Respectons le Libéralisme.

Glossaire :

Titane : numéro atomique 22 (voir tarot)

Titanic : 271 mètres de long. Coulé dans la nuit du 14 au 15 avril 1912

Titanides : Cronos était le plus jeune. Après leur révolte Zeus les précipita dans le Tartare. On en a fait les ancêtres des hommes (voir horloge de l’escalier d’honneur du Titanic).

Prométhée : Titan, frère d’Epiméthée, il s’allia à Zeus contre les autres

Titania : voir Shakespeare : Le Songe d’une nuit d’été . Chère au cœur de Sissi (voir Diana )

En fait l’iceberg meurtrier, celui qui a mis à nu la misère de l’homme face à la nature, ou la vanité de ses illusions prométhéennes, s’est détaché de la banquise à la faveur du décollage d’une soucoupe volante. C’est ce que nous fait comprendre le film X files. Si la demoiselle du FBI est séquestrée dans l’Antarctique par les Forces du mal (entendons : les extra-terrestres et leurs hommes de main), ce n’est pas parce que c’est un continent glacé. Non, c’est que tout lieu glacé et désert est propice à l’engendrement des mutants. Bien sûr le scénariste ne peut pas tout nous dire, mais le brouillon Mulder (muddler) a besoin de son intouchable parèdre féminine, de la rationnelle Scully, celle qui rame en couple (to scull), mais qui est souvent aux confins de la mort (skull) et qu’il retrouve dans l’utérus géant (la soucoupe toujours), grâce à sa croix léguée par sa mère.
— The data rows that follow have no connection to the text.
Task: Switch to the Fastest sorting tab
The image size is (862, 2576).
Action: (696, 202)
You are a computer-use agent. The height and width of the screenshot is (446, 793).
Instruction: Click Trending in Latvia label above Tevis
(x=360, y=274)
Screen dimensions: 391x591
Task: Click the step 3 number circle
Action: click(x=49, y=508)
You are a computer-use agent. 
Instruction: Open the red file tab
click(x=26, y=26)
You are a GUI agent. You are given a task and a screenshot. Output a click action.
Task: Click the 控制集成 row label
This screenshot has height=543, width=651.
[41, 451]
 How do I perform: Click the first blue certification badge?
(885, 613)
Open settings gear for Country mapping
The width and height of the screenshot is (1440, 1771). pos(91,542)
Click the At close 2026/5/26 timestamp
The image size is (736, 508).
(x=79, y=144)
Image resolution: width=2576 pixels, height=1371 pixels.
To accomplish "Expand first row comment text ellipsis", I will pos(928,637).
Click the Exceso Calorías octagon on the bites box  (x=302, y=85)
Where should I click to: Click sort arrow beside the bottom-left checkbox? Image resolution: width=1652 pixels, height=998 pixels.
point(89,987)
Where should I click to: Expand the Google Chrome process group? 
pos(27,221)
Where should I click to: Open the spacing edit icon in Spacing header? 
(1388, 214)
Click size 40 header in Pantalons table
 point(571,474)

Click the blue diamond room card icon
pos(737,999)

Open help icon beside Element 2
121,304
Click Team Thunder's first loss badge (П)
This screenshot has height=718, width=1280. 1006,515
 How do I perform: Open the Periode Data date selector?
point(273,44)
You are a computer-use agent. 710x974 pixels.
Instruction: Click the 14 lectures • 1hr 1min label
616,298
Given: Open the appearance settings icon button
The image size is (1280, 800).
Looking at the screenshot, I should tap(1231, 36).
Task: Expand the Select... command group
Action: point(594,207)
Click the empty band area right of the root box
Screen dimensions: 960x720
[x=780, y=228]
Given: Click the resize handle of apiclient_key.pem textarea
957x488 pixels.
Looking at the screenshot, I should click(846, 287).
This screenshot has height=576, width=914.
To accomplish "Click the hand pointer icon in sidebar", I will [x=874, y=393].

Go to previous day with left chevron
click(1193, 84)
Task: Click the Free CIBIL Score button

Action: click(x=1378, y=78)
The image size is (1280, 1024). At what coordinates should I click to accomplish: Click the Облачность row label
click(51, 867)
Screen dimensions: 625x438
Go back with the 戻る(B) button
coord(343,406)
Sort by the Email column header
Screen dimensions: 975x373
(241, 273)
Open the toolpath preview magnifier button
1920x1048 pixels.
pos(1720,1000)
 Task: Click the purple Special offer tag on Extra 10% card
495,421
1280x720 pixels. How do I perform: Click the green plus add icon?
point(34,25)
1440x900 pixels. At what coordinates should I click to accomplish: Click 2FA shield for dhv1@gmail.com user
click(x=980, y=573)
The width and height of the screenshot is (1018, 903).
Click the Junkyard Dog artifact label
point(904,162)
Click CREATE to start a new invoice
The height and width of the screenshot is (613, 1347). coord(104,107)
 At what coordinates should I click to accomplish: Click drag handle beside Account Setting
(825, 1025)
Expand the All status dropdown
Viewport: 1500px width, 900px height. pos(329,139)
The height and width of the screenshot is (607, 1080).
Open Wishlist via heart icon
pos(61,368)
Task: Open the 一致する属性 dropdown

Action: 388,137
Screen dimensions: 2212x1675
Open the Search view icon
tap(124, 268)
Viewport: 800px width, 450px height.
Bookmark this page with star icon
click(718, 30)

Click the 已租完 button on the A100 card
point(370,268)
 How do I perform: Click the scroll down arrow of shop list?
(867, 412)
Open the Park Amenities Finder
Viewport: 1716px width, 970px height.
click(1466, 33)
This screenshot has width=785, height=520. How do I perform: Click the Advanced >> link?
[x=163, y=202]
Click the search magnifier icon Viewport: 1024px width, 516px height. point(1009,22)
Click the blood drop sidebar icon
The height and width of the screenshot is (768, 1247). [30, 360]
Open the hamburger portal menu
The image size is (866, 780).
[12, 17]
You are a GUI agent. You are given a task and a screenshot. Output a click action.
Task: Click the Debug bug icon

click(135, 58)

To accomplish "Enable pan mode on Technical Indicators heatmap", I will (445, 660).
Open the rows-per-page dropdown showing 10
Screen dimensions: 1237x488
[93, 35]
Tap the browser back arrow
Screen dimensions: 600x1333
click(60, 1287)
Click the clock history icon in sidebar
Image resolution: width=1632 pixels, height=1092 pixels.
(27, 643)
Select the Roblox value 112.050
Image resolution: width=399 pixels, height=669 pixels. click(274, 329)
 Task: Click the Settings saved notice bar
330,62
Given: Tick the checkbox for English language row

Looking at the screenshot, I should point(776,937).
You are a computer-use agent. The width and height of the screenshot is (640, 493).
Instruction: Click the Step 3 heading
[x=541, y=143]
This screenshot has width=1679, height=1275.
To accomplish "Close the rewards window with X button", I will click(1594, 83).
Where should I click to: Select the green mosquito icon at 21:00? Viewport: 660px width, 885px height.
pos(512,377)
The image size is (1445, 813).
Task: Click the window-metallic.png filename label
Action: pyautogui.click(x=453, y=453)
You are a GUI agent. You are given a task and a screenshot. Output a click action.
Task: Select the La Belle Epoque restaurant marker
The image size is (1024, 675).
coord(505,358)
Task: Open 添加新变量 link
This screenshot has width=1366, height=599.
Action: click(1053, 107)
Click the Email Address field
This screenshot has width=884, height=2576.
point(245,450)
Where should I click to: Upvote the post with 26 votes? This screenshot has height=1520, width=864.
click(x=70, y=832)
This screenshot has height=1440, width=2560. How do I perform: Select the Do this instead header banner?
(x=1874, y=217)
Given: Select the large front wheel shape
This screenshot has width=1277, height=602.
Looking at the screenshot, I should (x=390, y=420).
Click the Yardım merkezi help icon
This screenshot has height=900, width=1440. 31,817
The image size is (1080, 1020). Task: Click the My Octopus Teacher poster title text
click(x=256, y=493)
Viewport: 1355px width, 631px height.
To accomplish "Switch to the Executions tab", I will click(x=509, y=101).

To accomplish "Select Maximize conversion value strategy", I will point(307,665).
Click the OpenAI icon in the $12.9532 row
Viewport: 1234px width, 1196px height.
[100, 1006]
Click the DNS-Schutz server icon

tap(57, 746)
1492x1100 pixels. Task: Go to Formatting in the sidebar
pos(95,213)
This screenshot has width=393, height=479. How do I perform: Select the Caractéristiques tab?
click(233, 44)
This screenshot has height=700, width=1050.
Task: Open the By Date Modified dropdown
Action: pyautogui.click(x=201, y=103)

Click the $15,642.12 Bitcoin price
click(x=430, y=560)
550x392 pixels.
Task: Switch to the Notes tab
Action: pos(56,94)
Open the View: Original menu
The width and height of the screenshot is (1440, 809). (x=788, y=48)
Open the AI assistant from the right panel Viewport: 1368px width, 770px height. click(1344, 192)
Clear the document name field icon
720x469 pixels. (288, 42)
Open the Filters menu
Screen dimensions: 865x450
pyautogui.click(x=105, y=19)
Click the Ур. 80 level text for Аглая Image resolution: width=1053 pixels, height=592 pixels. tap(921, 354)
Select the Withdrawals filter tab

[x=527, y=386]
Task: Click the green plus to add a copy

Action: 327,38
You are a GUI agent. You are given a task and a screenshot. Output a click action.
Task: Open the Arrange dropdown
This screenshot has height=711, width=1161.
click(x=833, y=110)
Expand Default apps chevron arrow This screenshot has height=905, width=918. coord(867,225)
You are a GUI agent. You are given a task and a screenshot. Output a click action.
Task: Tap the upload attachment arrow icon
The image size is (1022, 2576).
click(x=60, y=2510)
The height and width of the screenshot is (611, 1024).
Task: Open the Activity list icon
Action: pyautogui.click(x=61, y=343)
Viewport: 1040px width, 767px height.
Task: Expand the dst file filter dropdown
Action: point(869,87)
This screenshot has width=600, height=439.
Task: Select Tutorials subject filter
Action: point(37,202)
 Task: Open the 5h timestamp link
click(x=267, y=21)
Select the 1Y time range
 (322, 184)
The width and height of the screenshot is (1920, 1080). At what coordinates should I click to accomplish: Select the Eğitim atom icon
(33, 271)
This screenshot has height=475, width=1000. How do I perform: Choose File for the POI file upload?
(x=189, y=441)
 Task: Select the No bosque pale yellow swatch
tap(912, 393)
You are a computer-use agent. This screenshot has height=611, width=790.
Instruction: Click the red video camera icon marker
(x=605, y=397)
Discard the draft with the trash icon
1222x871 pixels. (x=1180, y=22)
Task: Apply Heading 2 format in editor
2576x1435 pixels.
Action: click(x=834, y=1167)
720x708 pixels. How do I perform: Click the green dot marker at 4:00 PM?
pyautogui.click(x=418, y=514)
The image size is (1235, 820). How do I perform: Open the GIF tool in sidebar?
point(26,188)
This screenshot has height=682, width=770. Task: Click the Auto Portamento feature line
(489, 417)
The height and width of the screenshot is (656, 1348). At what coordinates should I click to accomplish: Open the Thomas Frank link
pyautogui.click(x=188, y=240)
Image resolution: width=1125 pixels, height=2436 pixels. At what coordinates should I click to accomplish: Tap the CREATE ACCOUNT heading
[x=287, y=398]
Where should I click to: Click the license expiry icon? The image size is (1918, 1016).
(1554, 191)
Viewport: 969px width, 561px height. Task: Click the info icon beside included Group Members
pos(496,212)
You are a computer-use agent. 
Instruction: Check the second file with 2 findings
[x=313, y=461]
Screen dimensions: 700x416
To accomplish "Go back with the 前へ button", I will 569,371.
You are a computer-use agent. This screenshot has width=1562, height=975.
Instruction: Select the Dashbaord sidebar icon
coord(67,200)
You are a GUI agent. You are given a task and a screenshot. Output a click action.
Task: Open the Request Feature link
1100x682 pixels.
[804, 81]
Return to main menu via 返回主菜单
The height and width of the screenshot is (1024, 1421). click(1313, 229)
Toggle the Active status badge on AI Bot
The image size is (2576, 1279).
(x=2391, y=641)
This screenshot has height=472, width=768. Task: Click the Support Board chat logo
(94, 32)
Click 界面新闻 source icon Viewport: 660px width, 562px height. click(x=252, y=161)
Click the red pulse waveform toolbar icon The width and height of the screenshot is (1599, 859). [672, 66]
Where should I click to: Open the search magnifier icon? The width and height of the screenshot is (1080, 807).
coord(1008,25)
Touchante de rationalité fonctionnelle la donzelle rousse est obligée de passer sous les fourches caudines, aux frontières du réel, de son nécessaire complément mais avec plus de charme tout de même que les détracteurs de la série qui n’ont de cesse de nous expliquer que ce type de film fait le lit du fascisme, et par l’idéologie du complot (extra planétaire mais avec des hommes de main terriens) qu’elle véhicule, et par l’irrationnel qui y règne en maître. Magique tour de passe-passe des saint sulpiciens de l’Etat, qui au nom de la raison et de la démocratie, se transforment en défenseurs de l’oppresseur.

La décomposition des pouvoirs politiques c’est pourtant une vieille chose et qu’il est dérisoire le complot qui nous est dévoilé dans X files !

Les grandes manipulations de masse dans les journaux télévisés présentant le faux charnier de Timisoara, ou de fausses images de la guerre du Golfe sont autrement dangereuses.

Le succès des émissions d’aveux publics qui rappelle les grands spectacles de l’Inquisition a sûrement de quoi réjouir l’Opus dei, et quand Mère Theresa s’envoie en l’air peu de temps après avec Diana voilà un grand succès de marketing oecumenique. Mais les victimes des accusations se retrouvent en taule

A l’état impuissant bien que « multi-ethnique » du 5° élément fait écho la bouffonnerie salutaire de Tim Burton et l’on sourit quand Mulder compisse l’affiche d’Indepedance day. Pourquoi faudrait-il voir uniquement la marque de l’aliénation généralisée dans cette gigantesque compilation de mythes signalant simplement que nous sommes au seuil d’affrontements de grande envergure où il s’agira non seulement de lutter contre la barbarie de l’économie mais aussi contre l’interdit du rêve.

Homme-machine, toujours tu chériras tes ratés disait Bernard Caburet.